━━━━━ Document excerpt

From b9652e6e6031ff88f9b789f99c5c19a38fa61d0c Mon Sep 17 00:00:00 2001
From: Bertrand Drouvot <bertranddrouvot.pg@gmail.com>
Date: Mon, 5 Jan 2026 09:41:39 +0000
Subject: [PATCH v3 1/3] Add pgstat_report_anytime_stat() for periodic stats
 flushing

Long running transactions can accumulate significant statistics (WAL, IO, ...)
that remain unflushed until the transaction ends. This delays visibility of
resource usage in monitoring views like pg_stat_io and pg_stat_wal.

This commit introduces pgstat_report_anytime_stat(), which flushes
non transactional statistics even inside active transactions. A new timeout
handler fires every second to call this function, ensuring timely stats visibility
without waiting for transaction completion.

Implementation details:

- Add PgStat_FlushMode enum to classify stats kinds:
  * FLUSH_ANYTIME: Stats that can always be flushed (WAL, IO, ...)
  * FLUSH_AT_TXN_BOUNDARY: Stats requiring transaction boundaries

- Modify pgstat_flush_pending_entries() and pgstat_flush_fixed_stats()
  to accept a boolean anytime_only parameter:
  * When false: flushes all stats (existing behavior)
  * When true: flushes only FLUSH_ANYTIME stats and skips FLUSH_AT_TXN_BOUNDARY stats

- This relies on the existing PGSTAT_MIN_INTERVAL to fire every 1 second, calling
pgstat_report_anytime_stat(false)

The force parameter in pgstat_report_anytime_stat() is currently unused (always
called with force=false) but reserved for future use cases requiring immediate
flushing.
---
 src/backend/tcop/postgres.c         |  16 ++++
 src/backend/utils/activity/pgstat.c | 111 +++++++++++++++++++++++-----
 src/backend/utils/init/globals.c    |   1 +
 src/backend/utils/init/postinit.c   |  15 ++++
 src/include/miscadmin.h             |   1 +
 src/include/pgstat.h                |   4 +
 src/include/utils/pgstat_internal.h |  16 ++++
 src/include/utils/timeout.h         |   1 +
 src/tools/pgindent/typedefs.list    |   1 +
 9 files changed, 148 insertions(+), 18 deletions(-)

━━━━━━━━━━
━━━━━ Given records

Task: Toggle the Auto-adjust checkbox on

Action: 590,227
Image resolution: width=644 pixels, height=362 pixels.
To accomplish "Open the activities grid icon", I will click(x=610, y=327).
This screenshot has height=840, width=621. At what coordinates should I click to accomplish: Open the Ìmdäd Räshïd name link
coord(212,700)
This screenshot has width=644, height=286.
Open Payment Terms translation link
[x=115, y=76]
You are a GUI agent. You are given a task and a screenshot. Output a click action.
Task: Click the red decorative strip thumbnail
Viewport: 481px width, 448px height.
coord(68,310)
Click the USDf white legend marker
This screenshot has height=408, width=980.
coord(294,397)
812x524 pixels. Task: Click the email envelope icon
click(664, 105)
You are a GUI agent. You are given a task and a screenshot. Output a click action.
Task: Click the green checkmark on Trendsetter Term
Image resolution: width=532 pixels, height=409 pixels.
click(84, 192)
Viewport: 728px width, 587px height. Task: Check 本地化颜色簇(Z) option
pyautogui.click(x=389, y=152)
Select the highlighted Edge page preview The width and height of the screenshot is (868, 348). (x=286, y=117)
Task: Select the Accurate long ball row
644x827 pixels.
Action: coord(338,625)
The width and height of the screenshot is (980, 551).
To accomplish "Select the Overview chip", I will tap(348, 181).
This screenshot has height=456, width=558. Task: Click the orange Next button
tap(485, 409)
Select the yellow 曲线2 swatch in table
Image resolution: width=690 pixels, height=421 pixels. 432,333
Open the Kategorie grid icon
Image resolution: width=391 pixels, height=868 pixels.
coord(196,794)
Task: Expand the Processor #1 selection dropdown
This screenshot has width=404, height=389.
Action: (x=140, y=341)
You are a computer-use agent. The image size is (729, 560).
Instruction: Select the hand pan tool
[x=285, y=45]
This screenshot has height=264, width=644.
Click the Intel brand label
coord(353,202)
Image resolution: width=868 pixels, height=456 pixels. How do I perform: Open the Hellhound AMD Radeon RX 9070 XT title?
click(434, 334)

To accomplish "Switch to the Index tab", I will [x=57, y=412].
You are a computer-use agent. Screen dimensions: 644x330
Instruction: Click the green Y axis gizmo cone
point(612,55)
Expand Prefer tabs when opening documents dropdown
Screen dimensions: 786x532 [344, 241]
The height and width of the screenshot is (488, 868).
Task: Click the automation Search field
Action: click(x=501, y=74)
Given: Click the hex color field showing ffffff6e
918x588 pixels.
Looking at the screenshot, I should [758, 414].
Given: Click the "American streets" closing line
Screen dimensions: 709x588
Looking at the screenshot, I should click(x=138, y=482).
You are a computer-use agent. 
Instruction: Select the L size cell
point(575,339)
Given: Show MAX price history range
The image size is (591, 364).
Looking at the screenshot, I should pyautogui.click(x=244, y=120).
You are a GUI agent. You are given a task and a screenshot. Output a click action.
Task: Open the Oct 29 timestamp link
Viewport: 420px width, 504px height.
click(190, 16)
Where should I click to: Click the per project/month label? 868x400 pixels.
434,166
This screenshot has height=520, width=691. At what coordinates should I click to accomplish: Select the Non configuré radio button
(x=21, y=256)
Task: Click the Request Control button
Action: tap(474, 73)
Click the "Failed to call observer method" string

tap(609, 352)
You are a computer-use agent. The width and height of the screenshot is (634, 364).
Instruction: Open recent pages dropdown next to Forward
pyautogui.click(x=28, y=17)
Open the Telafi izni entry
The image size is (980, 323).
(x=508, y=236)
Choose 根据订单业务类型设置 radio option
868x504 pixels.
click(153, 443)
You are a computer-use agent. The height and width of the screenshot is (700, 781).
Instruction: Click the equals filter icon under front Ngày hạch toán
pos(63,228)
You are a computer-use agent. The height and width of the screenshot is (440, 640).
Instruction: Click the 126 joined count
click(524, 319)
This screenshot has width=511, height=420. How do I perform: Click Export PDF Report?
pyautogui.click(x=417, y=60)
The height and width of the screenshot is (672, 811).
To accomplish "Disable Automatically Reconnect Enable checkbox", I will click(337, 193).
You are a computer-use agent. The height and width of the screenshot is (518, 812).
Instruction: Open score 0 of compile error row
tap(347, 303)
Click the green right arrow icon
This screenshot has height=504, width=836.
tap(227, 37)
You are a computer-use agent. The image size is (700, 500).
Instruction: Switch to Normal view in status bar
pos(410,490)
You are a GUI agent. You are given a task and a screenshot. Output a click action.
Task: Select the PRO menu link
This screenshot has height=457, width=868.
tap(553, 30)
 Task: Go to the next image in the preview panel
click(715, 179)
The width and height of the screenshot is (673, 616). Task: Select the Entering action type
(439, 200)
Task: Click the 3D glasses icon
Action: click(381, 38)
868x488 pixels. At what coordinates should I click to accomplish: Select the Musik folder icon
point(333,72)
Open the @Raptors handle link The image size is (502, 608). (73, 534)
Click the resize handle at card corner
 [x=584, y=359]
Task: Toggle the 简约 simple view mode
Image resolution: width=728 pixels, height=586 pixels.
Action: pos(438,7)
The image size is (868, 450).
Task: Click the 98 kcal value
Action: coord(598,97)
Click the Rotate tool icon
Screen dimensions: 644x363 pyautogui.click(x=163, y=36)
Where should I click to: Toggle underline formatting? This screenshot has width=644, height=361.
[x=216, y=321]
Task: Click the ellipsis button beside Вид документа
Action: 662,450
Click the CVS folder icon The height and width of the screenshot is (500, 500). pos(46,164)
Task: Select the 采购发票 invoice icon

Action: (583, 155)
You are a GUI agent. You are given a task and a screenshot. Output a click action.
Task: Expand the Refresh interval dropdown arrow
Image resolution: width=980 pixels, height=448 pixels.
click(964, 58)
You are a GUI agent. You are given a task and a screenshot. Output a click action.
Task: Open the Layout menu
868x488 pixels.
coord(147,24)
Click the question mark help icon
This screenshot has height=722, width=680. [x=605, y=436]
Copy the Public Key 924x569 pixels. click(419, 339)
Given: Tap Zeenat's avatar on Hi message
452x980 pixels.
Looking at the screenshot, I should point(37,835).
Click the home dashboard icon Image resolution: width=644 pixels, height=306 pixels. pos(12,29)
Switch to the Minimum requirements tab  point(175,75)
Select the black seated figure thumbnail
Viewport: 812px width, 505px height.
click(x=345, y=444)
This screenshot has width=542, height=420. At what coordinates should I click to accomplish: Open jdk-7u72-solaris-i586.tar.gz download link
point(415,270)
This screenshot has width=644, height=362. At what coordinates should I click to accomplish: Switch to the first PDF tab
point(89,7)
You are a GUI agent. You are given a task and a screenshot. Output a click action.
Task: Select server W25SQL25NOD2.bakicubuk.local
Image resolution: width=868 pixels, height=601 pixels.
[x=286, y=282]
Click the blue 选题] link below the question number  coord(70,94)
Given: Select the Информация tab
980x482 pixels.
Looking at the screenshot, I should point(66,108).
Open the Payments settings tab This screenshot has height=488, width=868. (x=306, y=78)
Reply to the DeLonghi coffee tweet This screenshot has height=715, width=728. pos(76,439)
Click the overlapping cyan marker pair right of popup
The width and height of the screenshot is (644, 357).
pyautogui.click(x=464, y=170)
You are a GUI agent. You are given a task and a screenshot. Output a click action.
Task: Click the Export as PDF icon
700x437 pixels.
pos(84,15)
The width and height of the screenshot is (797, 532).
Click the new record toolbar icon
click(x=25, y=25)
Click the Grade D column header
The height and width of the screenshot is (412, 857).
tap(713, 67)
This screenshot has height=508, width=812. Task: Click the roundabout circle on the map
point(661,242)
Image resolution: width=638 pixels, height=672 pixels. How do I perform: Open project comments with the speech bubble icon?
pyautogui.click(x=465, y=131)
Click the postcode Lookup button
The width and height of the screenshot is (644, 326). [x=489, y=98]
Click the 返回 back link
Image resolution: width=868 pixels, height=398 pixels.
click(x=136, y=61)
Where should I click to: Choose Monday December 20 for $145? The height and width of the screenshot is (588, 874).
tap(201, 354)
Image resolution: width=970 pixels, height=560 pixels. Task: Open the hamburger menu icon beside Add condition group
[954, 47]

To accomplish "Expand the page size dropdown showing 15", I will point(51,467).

━━━━━━━━━━

• Given request A: According to the patch description, how often does the new timeout handler fire?
• Given request B: Reproduce the patch description from "Long running transactions" up to and including "flushed (WAL, IO, ...)".

• Response A: Every second.

• Response B:
Long running transactions can accumulate significant statistics (WAL, IO, ...)
that remain unflushed until the transaction ends. This delays visibility of
resource usage in monitoring views like pg_stat_io and pg_stat_wal.

This commit introduces pgstat_report_anytime_stat(), which flushes
non transactional statistics even inside active transactions. A new timeout
handler fires every second to call this function, ensuring timely stats visibility
without waiting for transaction completion.

Implementation details:

- Add PgStat_FlushMode enum to classify stats kinds:
  * FLUSH_ANYTIME: Stats that can always be flushed (WAL, IO, ...)